Exercise instructions – Search the material below for the word "karm" and copy every line in which it occurs.

Data to examine –
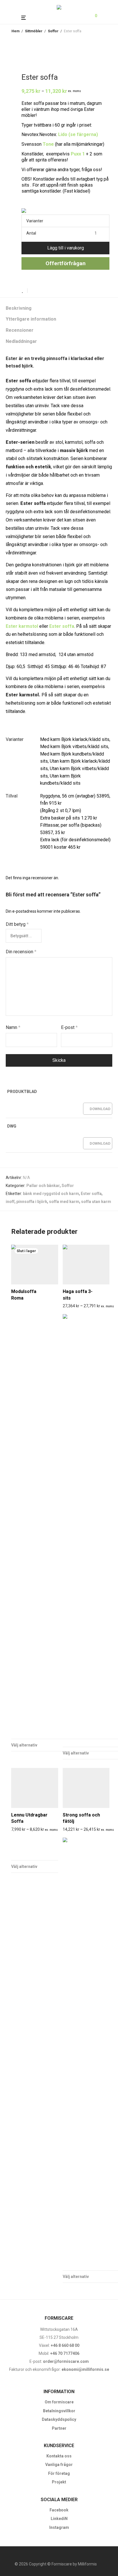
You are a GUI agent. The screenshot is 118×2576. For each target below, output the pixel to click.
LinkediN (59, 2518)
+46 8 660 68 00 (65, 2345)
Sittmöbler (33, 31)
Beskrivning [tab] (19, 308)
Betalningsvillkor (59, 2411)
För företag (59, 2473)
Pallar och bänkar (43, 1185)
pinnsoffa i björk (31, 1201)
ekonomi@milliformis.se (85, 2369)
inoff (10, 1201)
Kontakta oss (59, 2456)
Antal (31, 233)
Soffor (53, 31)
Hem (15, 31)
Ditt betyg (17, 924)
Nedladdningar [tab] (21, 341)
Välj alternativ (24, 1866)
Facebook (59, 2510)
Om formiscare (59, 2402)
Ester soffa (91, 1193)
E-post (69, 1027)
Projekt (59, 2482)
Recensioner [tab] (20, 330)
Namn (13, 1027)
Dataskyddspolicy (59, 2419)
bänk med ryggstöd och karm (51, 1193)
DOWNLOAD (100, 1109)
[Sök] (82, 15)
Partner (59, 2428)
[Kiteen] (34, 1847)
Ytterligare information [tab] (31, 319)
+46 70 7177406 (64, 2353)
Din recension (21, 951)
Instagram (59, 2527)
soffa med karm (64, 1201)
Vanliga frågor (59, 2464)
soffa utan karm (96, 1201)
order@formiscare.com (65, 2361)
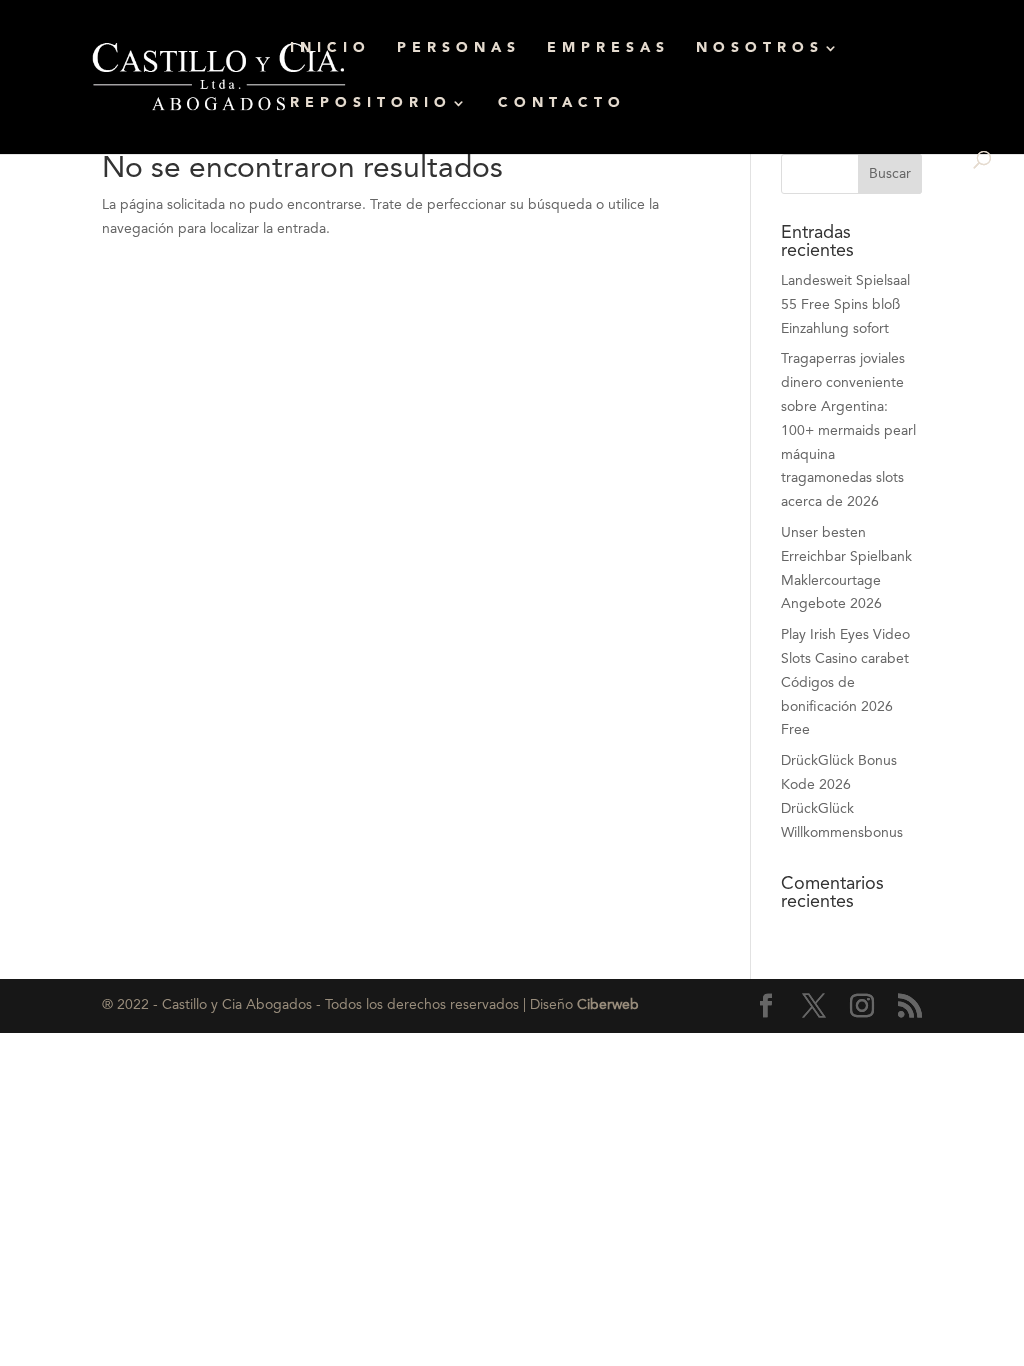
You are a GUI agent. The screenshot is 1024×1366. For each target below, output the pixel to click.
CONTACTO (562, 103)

==

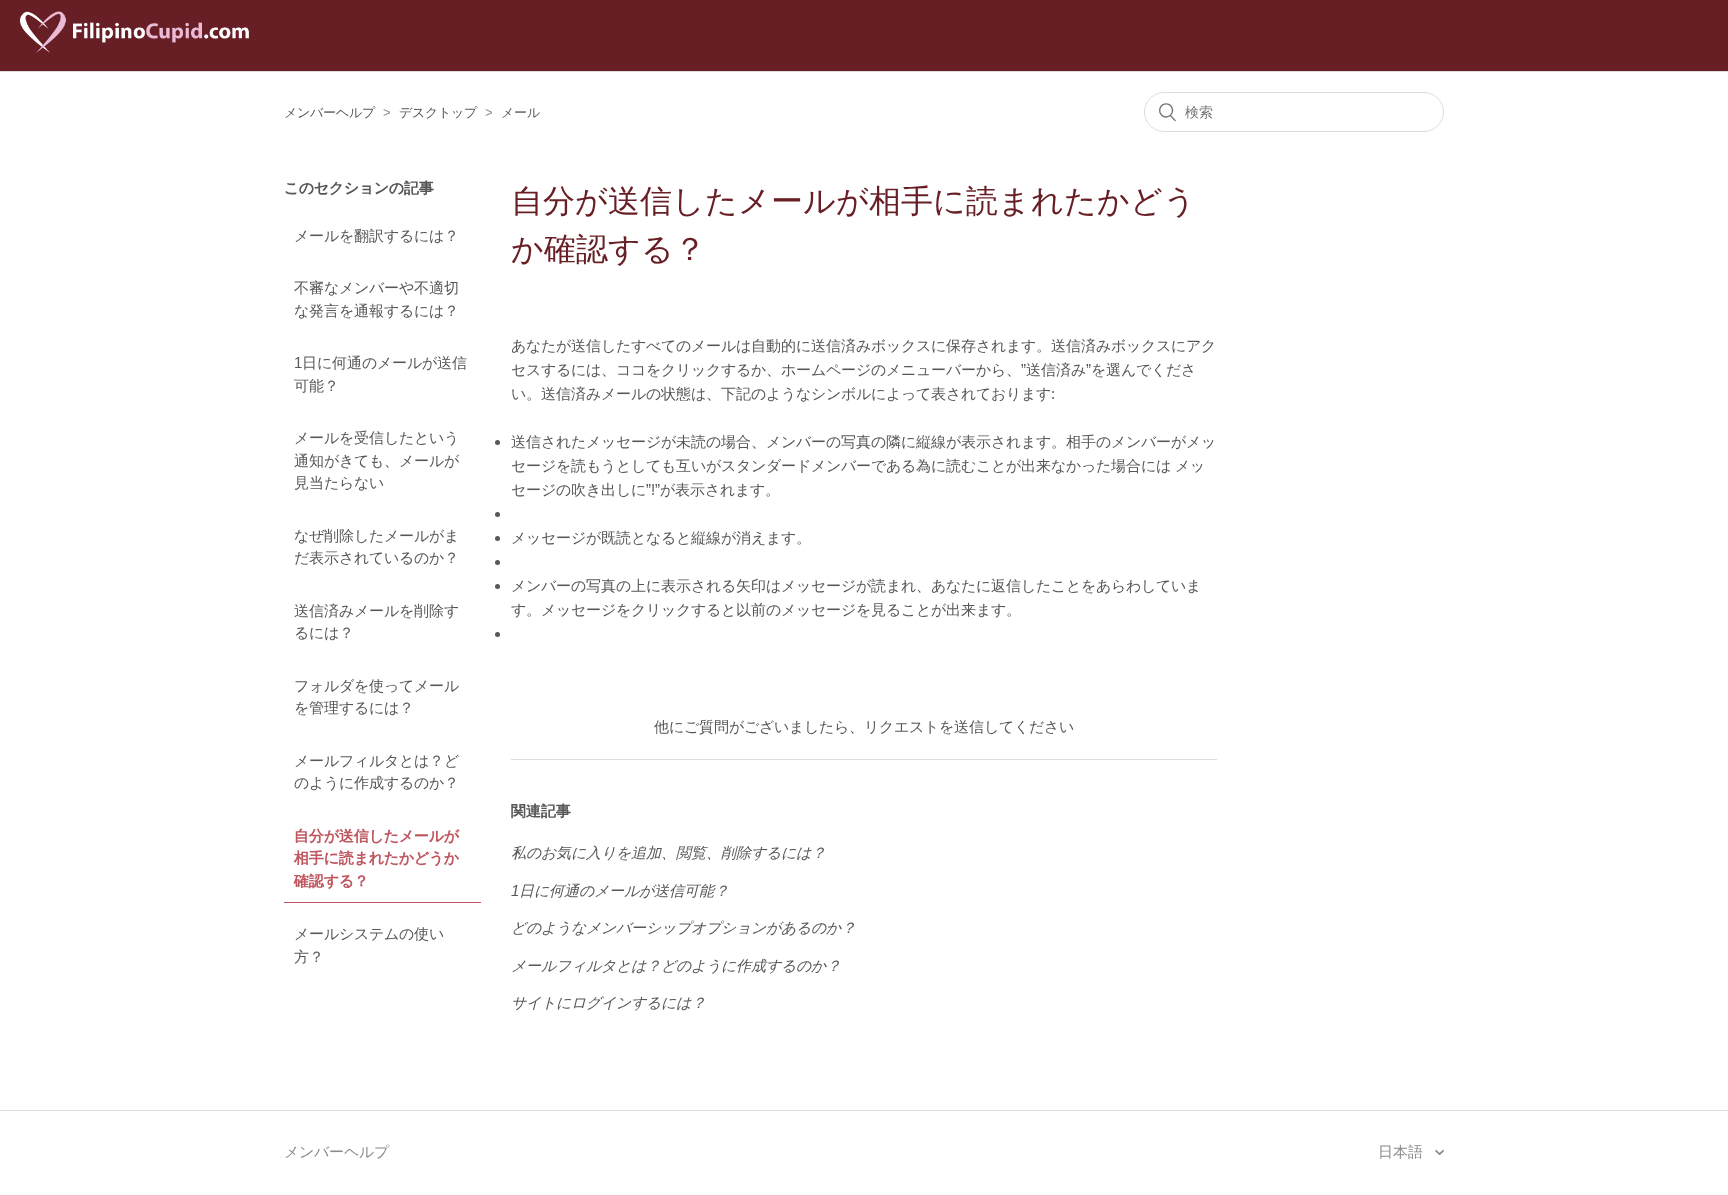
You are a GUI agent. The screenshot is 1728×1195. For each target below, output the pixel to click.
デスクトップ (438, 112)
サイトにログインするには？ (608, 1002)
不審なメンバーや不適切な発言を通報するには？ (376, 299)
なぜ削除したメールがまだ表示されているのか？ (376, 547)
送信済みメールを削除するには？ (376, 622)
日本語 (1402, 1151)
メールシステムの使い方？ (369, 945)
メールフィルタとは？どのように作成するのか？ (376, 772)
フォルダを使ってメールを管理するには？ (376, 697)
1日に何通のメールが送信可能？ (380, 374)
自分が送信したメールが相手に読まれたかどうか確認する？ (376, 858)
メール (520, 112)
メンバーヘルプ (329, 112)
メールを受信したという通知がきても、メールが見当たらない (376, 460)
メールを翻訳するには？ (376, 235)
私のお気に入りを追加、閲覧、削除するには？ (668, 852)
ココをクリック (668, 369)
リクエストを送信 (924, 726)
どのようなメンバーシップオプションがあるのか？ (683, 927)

...

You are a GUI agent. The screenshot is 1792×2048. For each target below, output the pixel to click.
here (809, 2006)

Result of the task –
bänk med ryggstöd och karm (51, 1193)
soffa med karm (64, 1201)
soffa utan karm (96, 1201)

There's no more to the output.